EXTRACT PROVIDED:
====================

When my husband and I moved to the Seattle area two and a half years ago, we had both just graduated from BYU. He was on his was to a PhD at the UW. I didn’t have a job, his job didn’t start for six months, and we were living in his parents’ basement until we found a place.
Our windshield wipers had already been baked by an early Utah summer, but it was still pouring rain in Washington. Still, with no immediate promise of income, I was willing to put up with a few streaks on the windshield rather than buy new wiper blades.
But after my husband and I returned from a walk one day, my father-in-law, Jim, mentioned in passing, “I put a new pair of windshield wipers on your car for you.”
Alone, it’s a small, sweet example of the way he lived his life, noticing needs around him and quietly filling them. But you have to understand that Jim was suffering from severe back pain, so bad that he hadn’t been able to lie down for months. He had tumors the size of golf balls spreading through his body. He was in and out of chemotherapy, and suffering from neuropathy from previous bouts of chemo. And through all this, he was still working so hard to keep up with his job as a sports photographer for the Seattle Times.
And he had gone out, bought windshield wipers, and installed them for us while we were out walking.
We had six more months with him before the cancer treatments became too much. That was two years ago today.
Those windshield wipers are starting to leave streaks behind, and with holiday travels ahead of us, it’s probably time to replace them again. But I count it a blessing that this gloomy Washington weather gives me frequent opportunities to use those wipers and give quiet thanks in my heart for the selfless man who changed our wiper blades.

====================

TASK 1:
In the piece about the windshield wipers, what job was Jim still working hard to keep up with?
TASK 2:
Transcribe part of the piece about the windshield wipers, beginning at the words "Those windshield wipers" and stopping after "our wiper blades.".

STUDY MATERIAL:
====================

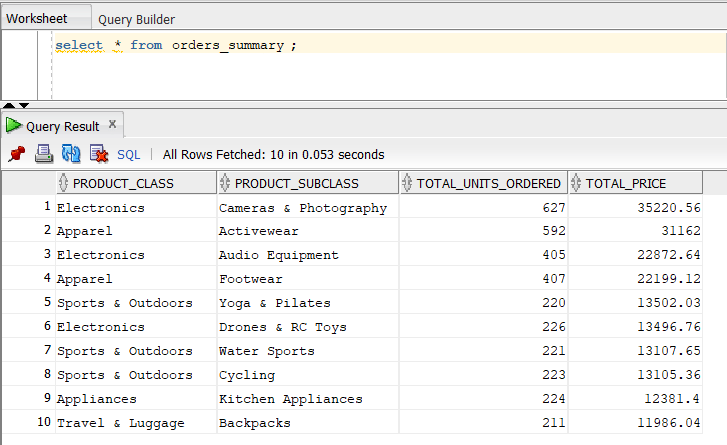Screen dimensions: 727x445
Task: Click the Delete row icon with red X
Action: [x=99, y=154]
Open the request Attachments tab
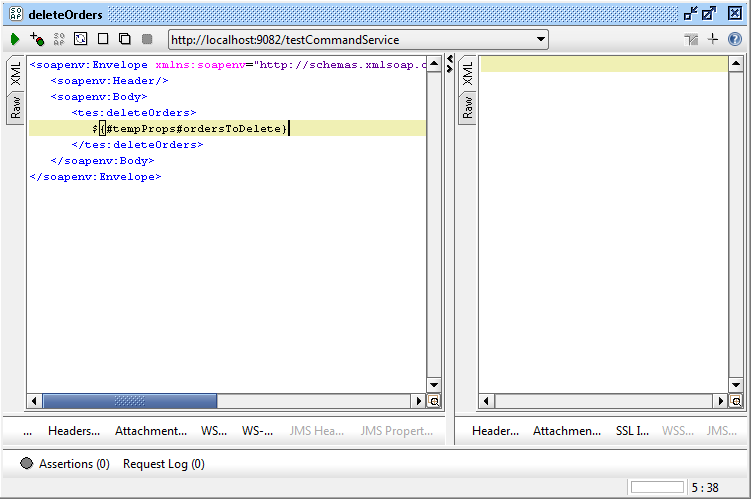 click(x=151, y=431)
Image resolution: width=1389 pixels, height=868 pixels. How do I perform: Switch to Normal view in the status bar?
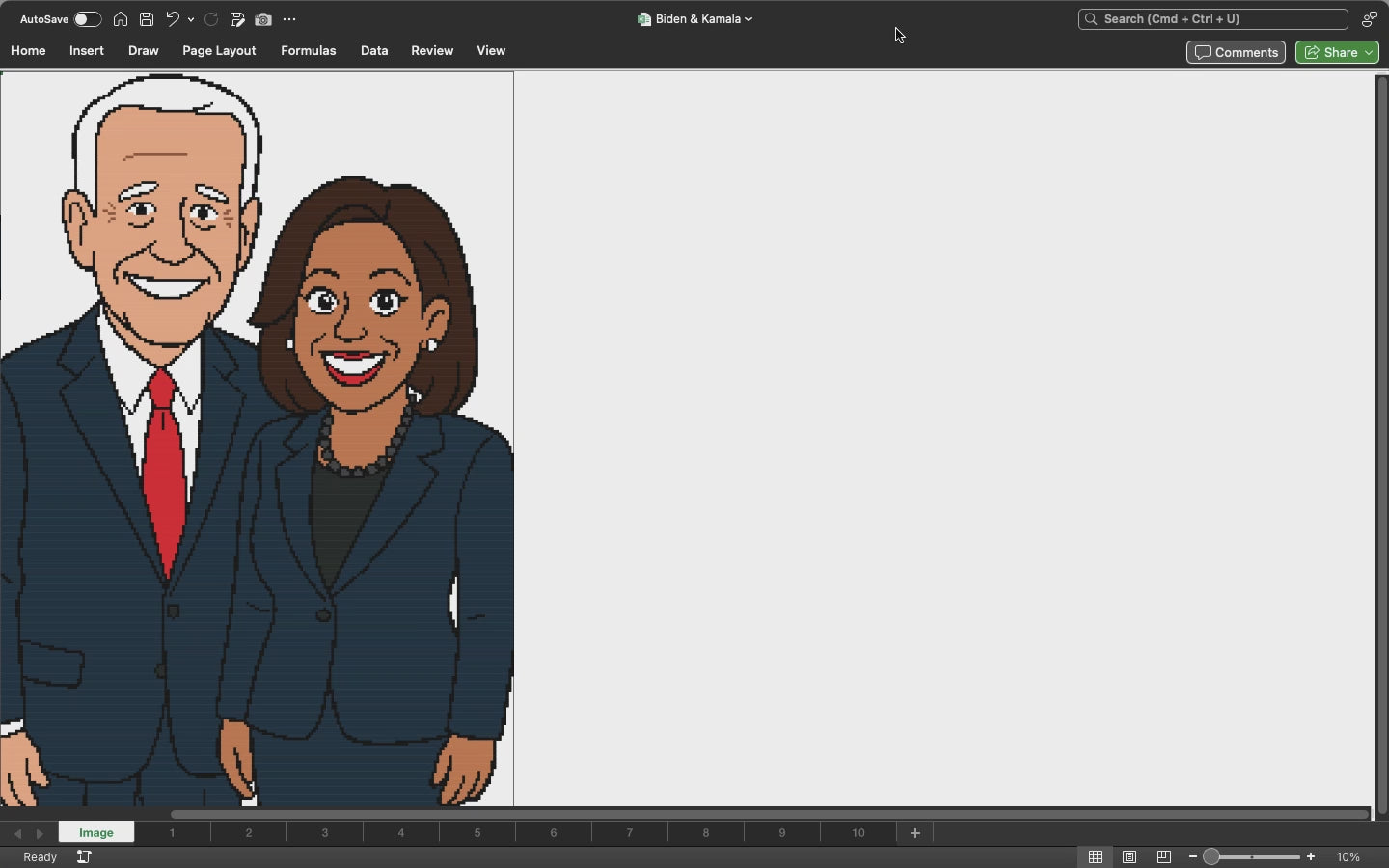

====================

EXPECTED OUTPUT 1:
He was a sports photographer for the Seattle Times.

EXPECTED OUTPUT 2:
Those windshield wipers are starting to leave streaks behind, and with holiday travels ahead of us, it’s probably time to replace them again. But I count it a blessing that this gloomy Washington weather gives me frequent opportunities to use those wipers and give quiet thanks in my heart for the selfless man who changed our wiper blades.